A mudança de escola para a Luís de Ataíde foi novamente uma má experiência. Fui
vítima de Bulling no 5º ano por uma estudante do 6º ano. Isto, voltou-me a prejudicar na
aprendizagem, mas consegui ultrapassar e fiz o 5º e 6º ano com aproveitamento suficiente.
A transição para a chamada Escola industrial, atualmente escola Secundaria de
Peniche foi boa porque além de ser mais velha e estar mais bem preparada também foi um
alívio o afastamento da situação do bulling. O 7º ano correu bem e passei para o 8º ano com
aproveitamento sufiente. No 8º ano piorou a situação económica em casa devido as
dificuldades da pesca, o meu pai ficou desempregado. Nesse período difícil o meu irmão
desistiu dos estudos e foi trabalhar com 15 anos para ajudar os meus pais. Eu, mais nova,
comecei a perceber das dificuldades que os mais pais estavam a atravessar para nos
sustentar, comecei a pensar também a desistir da escola para ir trabalhar. Fiz o ano letivo
completo, mas com muitas dificuldades e algum insucesso. Os professores chamaram a
atenção do meu encarregado de educação que eu teria que ter explicações extras para
poder ter aproveitamento, mas como não era possível financeiramente então reprovei esse
ano. Voltei a inscrever-me no 8º ano, mas as condições em casa pioraram e decidi desistir
no 1º período para ir trabalhar. Eu tinha a perfeita noção que o meu percurso escolar seria
curto, não ia conseguir avançar mais nos estudos, devido a todas as dificuldades financeiras
e emocionais.
Tinha 15 anos e fui à procura de trabalho no mesmo local que já trabalhava nas férias
de verão. Um salão de cabeleireiro que trabalhei 2 anos. Depois mudei de trabalho para
uma loja de roupa. Após, 7 anos mudei para outra loja de roupa onde estive a trabalhar
durante 1 ano. Depois, saí para ir trabalhar nas vendas imobiliárias numa empresa da família
do meu atual marido. Nessa empresa, fiz inúmeras formações de Vendas durante os 7 anos
que desempenhei funções.
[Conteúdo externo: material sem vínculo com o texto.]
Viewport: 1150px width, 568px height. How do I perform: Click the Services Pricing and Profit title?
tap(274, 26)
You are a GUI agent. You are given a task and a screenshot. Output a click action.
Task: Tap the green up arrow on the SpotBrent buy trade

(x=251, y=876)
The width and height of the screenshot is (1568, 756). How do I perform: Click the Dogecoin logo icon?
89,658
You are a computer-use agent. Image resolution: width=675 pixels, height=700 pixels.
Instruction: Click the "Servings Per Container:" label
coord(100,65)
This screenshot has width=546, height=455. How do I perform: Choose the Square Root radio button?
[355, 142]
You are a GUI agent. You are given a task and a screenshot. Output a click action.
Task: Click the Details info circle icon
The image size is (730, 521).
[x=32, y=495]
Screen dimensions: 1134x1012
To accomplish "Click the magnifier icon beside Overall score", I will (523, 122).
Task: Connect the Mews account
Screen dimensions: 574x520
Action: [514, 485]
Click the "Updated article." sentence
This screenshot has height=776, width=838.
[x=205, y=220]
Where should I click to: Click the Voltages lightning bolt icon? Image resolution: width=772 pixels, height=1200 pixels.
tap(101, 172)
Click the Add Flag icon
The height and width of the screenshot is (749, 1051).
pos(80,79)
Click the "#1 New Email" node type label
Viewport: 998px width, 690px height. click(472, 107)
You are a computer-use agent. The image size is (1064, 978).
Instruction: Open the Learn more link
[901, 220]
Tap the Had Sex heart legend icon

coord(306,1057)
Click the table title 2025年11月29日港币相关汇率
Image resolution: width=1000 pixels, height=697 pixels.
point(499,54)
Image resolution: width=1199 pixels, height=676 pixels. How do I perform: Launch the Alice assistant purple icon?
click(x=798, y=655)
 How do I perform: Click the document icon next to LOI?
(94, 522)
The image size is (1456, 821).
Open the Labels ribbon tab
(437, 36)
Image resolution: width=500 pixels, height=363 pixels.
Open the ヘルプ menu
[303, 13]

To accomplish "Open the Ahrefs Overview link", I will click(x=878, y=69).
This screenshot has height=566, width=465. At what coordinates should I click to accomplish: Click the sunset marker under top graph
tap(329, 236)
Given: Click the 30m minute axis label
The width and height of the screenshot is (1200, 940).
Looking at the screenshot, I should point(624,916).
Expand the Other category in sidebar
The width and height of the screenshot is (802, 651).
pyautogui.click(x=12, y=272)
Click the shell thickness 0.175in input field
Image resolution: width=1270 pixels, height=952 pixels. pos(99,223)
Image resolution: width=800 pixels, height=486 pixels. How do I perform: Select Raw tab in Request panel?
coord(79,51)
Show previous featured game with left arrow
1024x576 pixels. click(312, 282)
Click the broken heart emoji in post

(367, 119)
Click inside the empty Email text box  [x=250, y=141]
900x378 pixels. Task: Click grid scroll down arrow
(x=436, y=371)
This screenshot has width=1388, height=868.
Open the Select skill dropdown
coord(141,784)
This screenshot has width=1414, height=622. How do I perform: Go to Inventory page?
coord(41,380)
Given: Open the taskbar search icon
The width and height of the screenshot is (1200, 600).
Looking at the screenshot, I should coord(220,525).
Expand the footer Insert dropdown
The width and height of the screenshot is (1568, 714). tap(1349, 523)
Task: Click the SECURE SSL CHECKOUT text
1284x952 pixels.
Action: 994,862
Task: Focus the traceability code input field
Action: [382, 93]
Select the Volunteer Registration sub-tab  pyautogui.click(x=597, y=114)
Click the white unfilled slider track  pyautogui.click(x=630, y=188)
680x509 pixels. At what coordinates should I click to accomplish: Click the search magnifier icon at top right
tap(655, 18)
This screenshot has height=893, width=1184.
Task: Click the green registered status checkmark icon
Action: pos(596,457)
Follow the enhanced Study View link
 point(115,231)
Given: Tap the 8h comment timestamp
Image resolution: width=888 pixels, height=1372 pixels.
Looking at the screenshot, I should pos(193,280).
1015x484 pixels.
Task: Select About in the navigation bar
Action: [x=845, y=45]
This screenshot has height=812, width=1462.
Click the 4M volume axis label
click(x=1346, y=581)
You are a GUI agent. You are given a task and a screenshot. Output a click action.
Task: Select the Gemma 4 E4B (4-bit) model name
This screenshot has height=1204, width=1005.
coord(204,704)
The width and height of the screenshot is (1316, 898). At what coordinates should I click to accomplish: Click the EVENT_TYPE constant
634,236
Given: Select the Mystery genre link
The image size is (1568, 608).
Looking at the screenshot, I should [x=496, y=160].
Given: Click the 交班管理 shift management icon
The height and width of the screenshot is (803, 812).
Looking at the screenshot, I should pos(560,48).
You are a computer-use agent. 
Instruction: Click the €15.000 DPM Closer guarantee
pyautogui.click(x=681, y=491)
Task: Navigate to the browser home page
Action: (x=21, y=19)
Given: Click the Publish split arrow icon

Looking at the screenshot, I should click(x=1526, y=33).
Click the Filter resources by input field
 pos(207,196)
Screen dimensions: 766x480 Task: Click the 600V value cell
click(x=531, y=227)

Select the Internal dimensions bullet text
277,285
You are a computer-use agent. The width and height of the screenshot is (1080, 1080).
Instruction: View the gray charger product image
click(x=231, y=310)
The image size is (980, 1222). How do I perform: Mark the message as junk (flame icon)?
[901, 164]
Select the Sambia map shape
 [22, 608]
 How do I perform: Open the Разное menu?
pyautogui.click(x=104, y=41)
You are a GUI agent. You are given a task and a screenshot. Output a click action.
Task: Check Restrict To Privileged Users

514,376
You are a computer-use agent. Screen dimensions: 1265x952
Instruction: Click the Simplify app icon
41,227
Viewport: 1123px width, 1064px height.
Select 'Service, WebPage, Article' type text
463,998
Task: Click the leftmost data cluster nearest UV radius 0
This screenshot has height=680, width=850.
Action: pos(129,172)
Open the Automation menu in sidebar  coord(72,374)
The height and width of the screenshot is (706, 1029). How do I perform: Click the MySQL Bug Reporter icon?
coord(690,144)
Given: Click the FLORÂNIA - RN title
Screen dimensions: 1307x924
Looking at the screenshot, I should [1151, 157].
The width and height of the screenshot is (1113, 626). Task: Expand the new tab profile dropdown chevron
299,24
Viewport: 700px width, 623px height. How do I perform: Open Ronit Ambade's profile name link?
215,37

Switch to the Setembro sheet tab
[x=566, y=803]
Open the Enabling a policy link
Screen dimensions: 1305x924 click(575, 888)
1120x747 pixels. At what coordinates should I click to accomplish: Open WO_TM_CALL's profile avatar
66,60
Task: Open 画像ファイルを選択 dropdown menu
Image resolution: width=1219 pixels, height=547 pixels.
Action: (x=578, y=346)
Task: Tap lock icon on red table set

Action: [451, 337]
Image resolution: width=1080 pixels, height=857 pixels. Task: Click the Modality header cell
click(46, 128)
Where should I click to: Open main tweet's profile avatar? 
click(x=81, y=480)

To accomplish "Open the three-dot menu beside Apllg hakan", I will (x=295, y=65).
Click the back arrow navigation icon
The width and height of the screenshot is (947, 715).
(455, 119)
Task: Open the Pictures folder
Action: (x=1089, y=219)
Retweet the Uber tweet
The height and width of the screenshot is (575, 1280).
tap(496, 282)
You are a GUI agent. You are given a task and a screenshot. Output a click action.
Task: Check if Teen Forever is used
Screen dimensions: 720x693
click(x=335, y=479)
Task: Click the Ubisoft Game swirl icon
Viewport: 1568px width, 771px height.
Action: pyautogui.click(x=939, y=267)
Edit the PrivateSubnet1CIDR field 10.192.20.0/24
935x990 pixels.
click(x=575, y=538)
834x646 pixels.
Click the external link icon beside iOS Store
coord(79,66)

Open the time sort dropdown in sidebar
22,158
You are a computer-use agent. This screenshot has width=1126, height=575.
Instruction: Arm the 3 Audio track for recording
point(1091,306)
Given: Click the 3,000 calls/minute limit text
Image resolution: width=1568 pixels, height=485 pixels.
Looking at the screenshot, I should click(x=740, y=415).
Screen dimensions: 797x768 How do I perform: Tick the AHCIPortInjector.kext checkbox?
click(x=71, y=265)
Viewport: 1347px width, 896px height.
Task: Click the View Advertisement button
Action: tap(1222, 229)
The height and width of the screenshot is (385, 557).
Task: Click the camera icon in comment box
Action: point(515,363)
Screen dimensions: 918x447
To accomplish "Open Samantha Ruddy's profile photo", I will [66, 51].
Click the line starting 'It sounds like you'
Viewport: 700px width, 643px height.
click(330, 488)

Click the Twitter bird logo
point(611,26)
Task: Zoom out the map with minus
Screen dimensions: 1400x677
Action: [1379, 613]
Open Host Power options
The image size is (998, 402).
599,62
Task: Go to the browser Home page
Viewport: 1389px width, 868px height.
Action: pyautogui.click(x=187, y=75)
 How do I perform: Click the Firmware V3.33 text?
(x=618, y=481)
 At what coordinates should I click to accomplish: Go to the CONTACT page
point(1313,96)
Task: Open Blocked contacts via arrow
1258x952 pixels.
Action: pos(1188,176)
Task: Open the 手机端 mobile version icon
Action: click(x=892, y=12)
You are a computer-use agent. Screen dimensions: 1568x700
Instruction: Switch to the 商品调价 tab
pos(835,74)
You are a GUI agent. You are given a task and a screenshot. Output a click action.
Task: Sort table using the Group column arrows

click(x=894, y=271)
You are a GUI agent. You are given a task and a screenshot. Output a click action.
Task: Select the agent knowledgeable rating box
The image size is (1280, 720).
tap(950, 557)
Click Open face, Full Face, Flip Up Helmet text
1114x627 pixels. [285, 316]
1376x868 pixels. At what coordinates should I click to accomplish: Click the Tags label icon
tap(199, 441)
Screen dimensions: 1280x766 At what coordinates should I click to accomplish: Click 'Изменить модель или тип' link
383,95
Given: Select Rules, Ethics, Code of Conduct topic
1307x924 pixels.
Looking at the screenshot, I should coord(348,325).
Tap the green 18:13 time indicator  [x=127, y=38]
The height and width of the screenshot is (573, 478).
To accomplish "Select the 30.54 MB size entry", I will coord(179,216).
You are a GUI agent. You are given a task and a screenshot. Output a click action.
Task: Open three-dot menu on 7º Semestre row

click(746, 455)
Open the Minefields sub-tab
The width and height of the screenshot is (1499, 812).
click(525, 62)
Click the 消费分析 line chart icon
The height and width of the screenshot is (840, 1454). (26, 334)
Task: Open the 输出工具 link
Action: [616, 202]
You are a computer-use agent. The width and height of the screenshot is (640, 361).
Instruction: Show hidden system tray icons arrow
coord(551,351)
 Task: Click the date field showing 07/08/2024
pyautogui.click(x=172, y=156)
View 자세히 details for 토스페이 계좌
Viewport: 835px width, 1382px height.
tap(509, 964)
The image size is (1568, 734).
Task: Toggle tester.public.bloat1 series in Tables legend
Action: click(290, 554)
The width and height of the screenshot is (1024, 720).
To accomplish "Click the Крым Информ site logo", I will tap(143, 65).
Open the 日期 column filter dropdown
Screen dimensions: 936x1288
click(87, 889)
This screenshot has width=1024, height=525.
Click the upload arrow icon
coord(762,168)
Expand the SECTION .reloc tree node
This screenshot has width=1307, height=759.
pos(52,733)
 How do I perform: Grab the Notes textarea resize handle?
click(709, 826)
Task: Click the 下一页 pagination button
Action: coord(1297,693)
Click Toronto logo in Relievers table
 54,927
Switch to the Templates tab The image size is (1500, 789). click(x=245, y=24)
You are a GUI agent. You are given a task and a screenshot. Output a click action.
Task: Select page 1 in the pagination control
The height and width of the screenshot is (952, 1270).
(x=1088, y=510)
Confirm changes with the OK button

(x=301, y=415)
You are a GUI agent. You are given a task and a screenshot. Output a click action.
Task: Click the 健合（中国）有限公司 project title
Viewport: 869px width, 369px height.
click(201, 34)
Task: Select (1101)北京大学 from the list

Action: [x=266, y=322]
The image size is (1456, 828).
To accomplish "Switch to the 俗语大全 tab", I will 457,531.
Além das formações que tirei na empresa, surgiu na época um
programa que se chamava CRVCC que permitiu tirar a equivalência do 9º ano. Andei a
estudar à noite e ao fim de 8 meses consegui concluir o 9º ano.
Depois decidi abrir um negócio por conta própria na área do vestuário o qual tive que
encerrar em 2014, após 5 anos, devido a crise económica que o nosso País atravessava.
Regressei novamente ao mesmo trabalho anterior, na empresa imobiliária, mas ao fim de 2
anos tive que abandonar para cuidar de um problema grave de saúde da minha mãe.
Infelizmente, faleceu após 8 meses de luta contra um Cancro no pâncreas. Após este
período, foi muito difícil para mim e decidi dedicar-me mais aos meus filhos e optei em 2016
por ir tirar uma formação de costura industrial através do centro de emprego em Peniche.
Foi bastante útil e satisfatória.
Em 2017 voltei a trabalhar na empresa imobiliária, Nis 8, mas em part-time
novamente com funções administrativas desempenhadas no exterior da empresa.
Permaneço desde dessa data com as mesmas funções. Como estou em part-time permitiu-
me tirar um curso de cabeleireiro em Santarém entre Maio de 2018 e Fevereiro de 2020. Em
Março de 2020 iniciou a Pandemia tive que ficar em casa em teletrabalho e apoiar os meus
filhos nas aulas online.
Atualmente, estou empenhada em obter o 12º ano de escolaridades para permitir
crescer em termos pessoais e profissionais.